From Josh Elser <>
Subject Re: Mini Accumulo cluster
Date Wed, 13 May 2015 20:19:55 GMT
As long as you're managing your expectations (which I sounds like you've 
considered well), there could be some worth.

A concern would be how using a different filesystem implementation 
actually impacts the validity of your benchmark though.

e.g. w/ a local FS (which is by default what MAC does), a disk seek 
costs 10ms, but using your real HDFS cluster, it's 200ms. IteratorA does 
more seeks but is less efficient on the retrieved data while IteratorB 
does fewer seeks but is more efficient on the retrieved data would lead 
to inaccurate benchmarks on a production system.

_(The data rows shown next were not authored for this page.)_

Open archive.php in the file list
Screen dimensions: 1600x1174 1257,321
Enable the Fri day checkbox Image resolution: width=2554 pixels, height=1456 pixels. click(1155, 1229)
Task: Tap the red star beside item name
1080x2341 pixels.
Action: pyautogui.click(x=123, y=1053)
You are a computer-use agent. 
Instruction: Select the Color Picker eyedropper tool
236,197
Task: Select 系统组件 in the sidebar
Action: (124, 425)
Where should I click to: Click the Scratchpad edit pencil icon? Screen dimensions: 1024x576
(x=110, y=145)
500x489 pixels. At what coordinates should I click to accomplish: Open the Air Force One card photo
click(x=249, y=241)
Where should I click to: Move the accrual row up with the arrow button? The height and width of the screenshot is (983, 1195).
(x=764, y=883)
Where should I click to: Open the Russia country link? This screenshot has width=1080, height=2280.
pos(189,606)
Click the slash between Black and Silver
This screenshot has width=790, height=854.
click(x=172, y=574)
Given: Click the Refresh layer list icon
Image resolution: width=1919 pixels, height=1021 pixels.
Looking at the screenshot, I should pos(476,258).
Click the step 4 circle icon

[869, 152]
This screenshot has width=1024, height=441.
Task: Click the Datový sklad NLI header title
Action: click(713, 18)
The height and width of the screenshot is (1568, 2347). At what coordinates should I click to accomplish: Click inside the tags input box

I guess another way to put it is that total wall time for a query might 
be deceiving in a test environment.

Dave Hardcastle wrote:
> Hi,
> Is it crazy to use a MiniAccumuloCluster to measure the *relative*
> performance of two different implementations of iterators?
> Obviously it would be better to do it on a real Accumulo cluster, but
> that's not possible for several reasons.
> The approach would be something like:
> - Fire up a Mini cluster
> - Bulk import a file
> - Start timer
> - Set up a BatchScanner with one of the iterator stacks and use it to
> query for lots of different ranges
> - Iterate through the results of this
> - Stop timer
> Repeat with the other implementation of the iterators.
> Of course, the difference in performance may not be measurable, if the
> time is dominated by the disk-seek time, but that would still be useful
> information. And the absolute performance wouldn't be representative of
> what you'd get on a real cluster as there's no network latency in these
> trials, but that's fine as I'm mainly interested in which of the two
> implementations of the iterators is most performant.
> Similarly, could the same approach be used to compare the performance on
> SSD vs hard disk?
> Thanks,
> Dave.